La RGPP s’inscrit dans ce mouvement ou tentative continu de caporalisation de la société par un régime de plus en plus autocratique. Après la troisième République, le troisième Empire ? Le culte du résultat mis en place au détriment de la politique de moyens a condamné la fonction publique. Celle-ci n’est plus que l’ombre d’elle-même et elle s’éteint, à petits feux, à petits pas. « Qui veut noyer son chien l’accuse de la rage », c’est ce qui se passe aujourd’hui avec les services déconcentrés et les préfets, sous tutelle directe de l’exécutif, sont les vétérinaires qui doivent veiller à ce que le sac soit bien hermétiquement fermé avant immersion.

Alors vous pouvez nous présenter comme rétrogrades, comme les défenseurs du « c’était mieux avant », mais permettez nous d’apporter quelques bémols à ce rôle que politiques, petits et grands, voudraient nous voir tenir.

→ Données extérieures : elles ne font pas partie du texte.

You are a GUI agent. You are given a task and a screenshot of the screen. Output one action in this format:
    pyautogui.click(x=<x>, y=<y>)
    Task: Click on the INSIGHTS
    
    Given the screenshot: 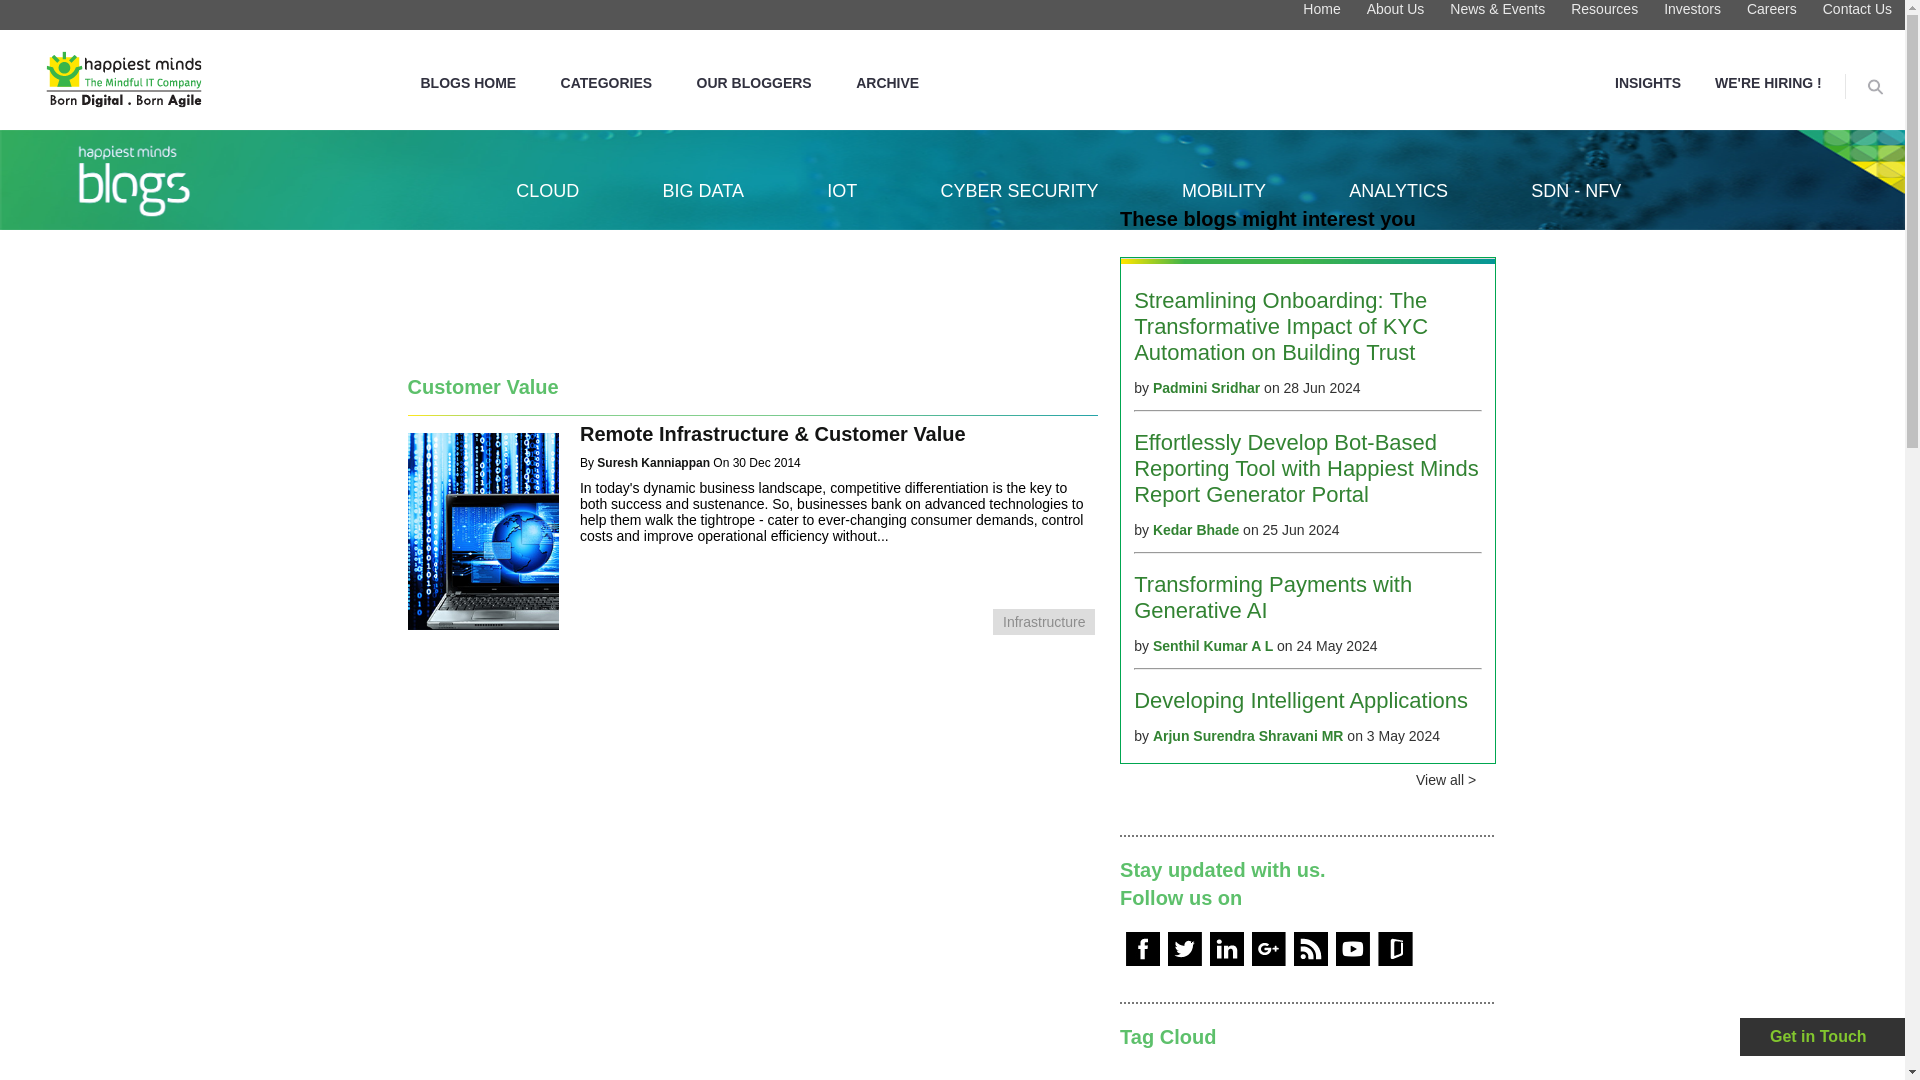 What is the action you would take?
    pyautogui.click(x=1648, y=82)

Nous voulons des modifications en profondeur de la fonction publique en général et de nos services en particulier :

  • Plus d’agents pour contrôler les entreprises, la formation professionnelle, les subventions distribuées,
  • Plus de moyens pour la réalisation de nos missions pour informer l’usager, pour garantir l’égalité de tous devant la Loi,
  • Moins de fatras législatif mais un code du travail clair, précis, unique et garantissant les droits et intérêts de tous les travailleurs.

Dans ce contexte il est évident que nous ne pouvons que combattre les différents projets qui nous sont soumis car aucun d’eux ne prend en compte ni les revendications des agents, ni les intérêts des usagers. Pour ces raisons, alors que nous revendiquons depuis des lustres la fusion des 4 inspections, nous voterons contre les projets de décrets relatifs à celle aujourd’hui proposée notamment pour les raisons suivantes : spécialisations maintenues et encouragées, précipitation du calendrier, suppression des postes aujourd’hui vacants, transfert insuffisant des moyens financiers, avenir professionnel plus qu’incertain pour les agents n’étant pas au contrôle

De tout cela nous en concluons que notre hiérarchie cherche à profiter de cette braderie monstre pour restructurer nos services en profondeur, et créer des services d’inspection à sa main, en fonction d’impératifs d’affichage et d’objectifs de contrôle politiques. Enfin, et ceci s’adresse directement à vous M. le DAGEMO, nous craignons que ce CTPM ne soit un des derniers de ce ministère et que vous-même ne soyez le dernier DAGEMO. Ceci étant cette crainte est bien tempérée par l’idée que vos prédécesseurs et les cabinets ministériels ont eue et ont du dialogue social.